Singing & playing
A note may be played and sung simultaneously to alter the timbre of the sound. Multiple sonorities may also be produced by singing different notes from those played, although it is advisable to keep vocal lines as simple as possible and within relatively close proximity of the played pitches. The played and sung parts can be rhythmically independent of each other, but it should be remembered that any articulation used will apply to both parts simultaneously.
Composers should note that the range of sung pitches varies between players, and it is worth including alternatives for male/female voices and and/or those with a limited vocal range. Sung notes should be notated at sounding pitch, and where possible, pitch references should be included within the surrounding material to assist the player with accurate vocal intonation.
To write effectively for singing and playing, the composer must understand to an extent the amount of internal resonance required to play the bass flute. Players use the throat and internal cavities as resonators for the sound of the instrument. Singing unisons and pitches close to the sounded pitches (such as small intervals and octaves) does not cause much of a problem to the player, but wide leaps can cause difficulties as conflicting mouth shapes may be required for the vocal and playing pitches. Such considerations can sometimes be unique with an individual player, so again, providing ossia passages may be advisable.
Singing and playing can be extremely tiring for the performer, so extended passages should be avoided.
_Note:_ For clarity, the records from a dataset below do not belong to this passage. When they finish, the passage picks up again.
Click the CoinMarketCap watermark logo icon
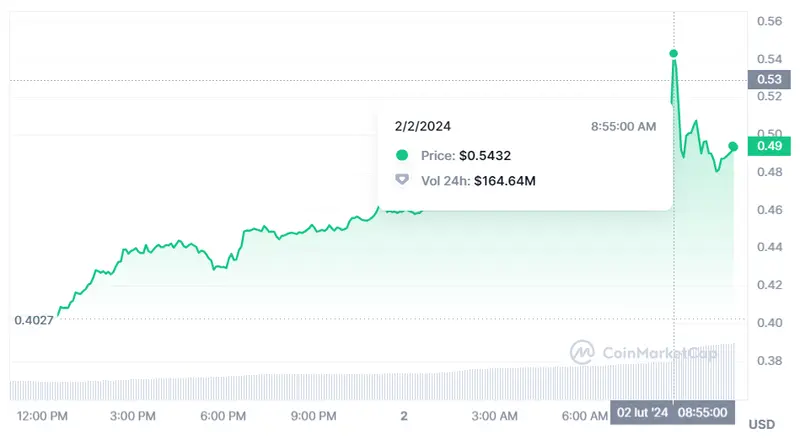This screenshot has height=439, width=800. coord(583,352)

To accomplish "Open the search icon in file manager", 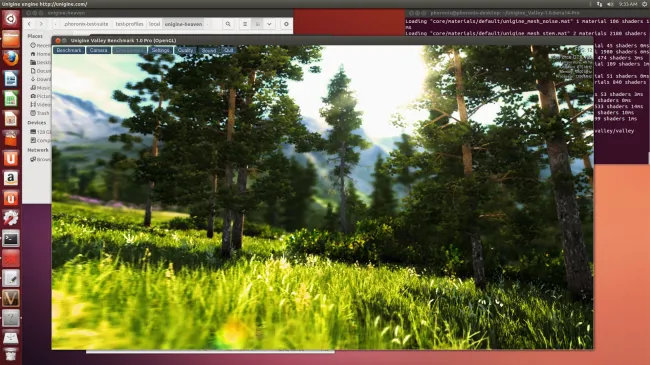I will [228, 24].
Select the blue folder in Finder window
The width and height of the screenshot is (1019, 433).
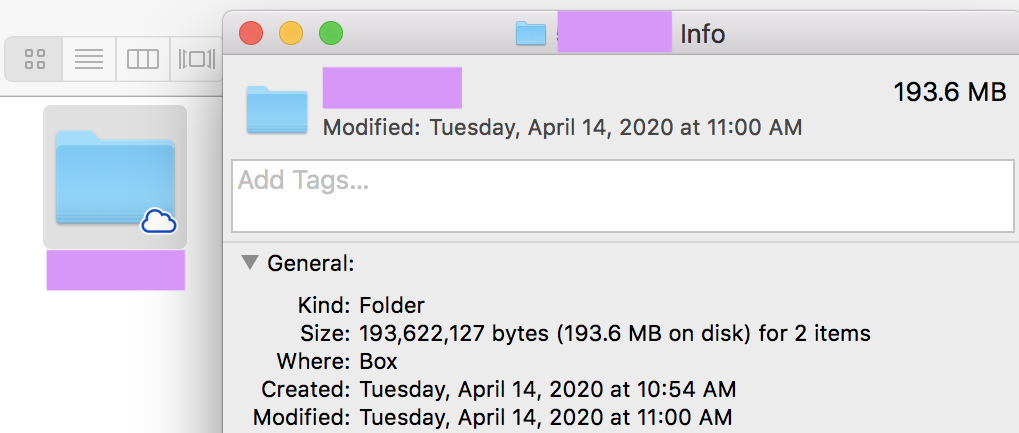coord(115,177)
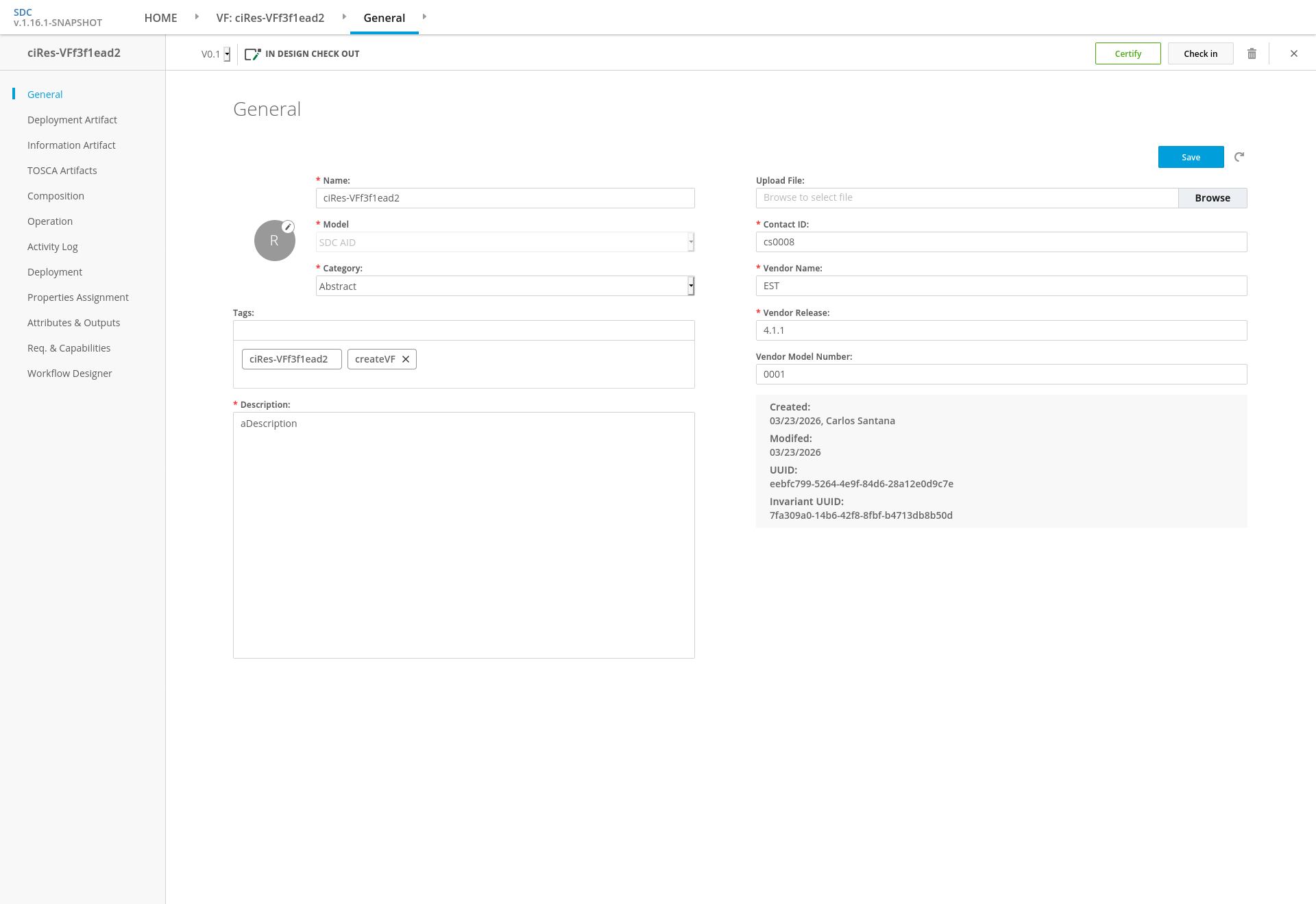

It is also worth noting that many flute players are not trained singers and although basic vocal technique can be expected, it may be worth erring on the side of caution unless writing for a specific player’s abilities.
Singing and playing the same note
Singing and playing different notes
Notation of singing & playing
The clearest way to indicate singing and playing is to write the played note as normal, with the note to be sung written using a square note head.
It may also be advisable to give the instruction sing under the passage concerned, and to define your notation in a glossary.
Interference can be created through slightly de-tuning the voice on a unison pitch. Small glissandi in this way can be an effective alteration of tone colour.
Singing and playing while changing intonation in the voice
Wide vocal glissandi from high pitched notes can create an extraordinary double-glissando effect. However, it should be noted that this can be very tiring to perform as the player may have to leave their comfortable vocal range in order to achieve this effect.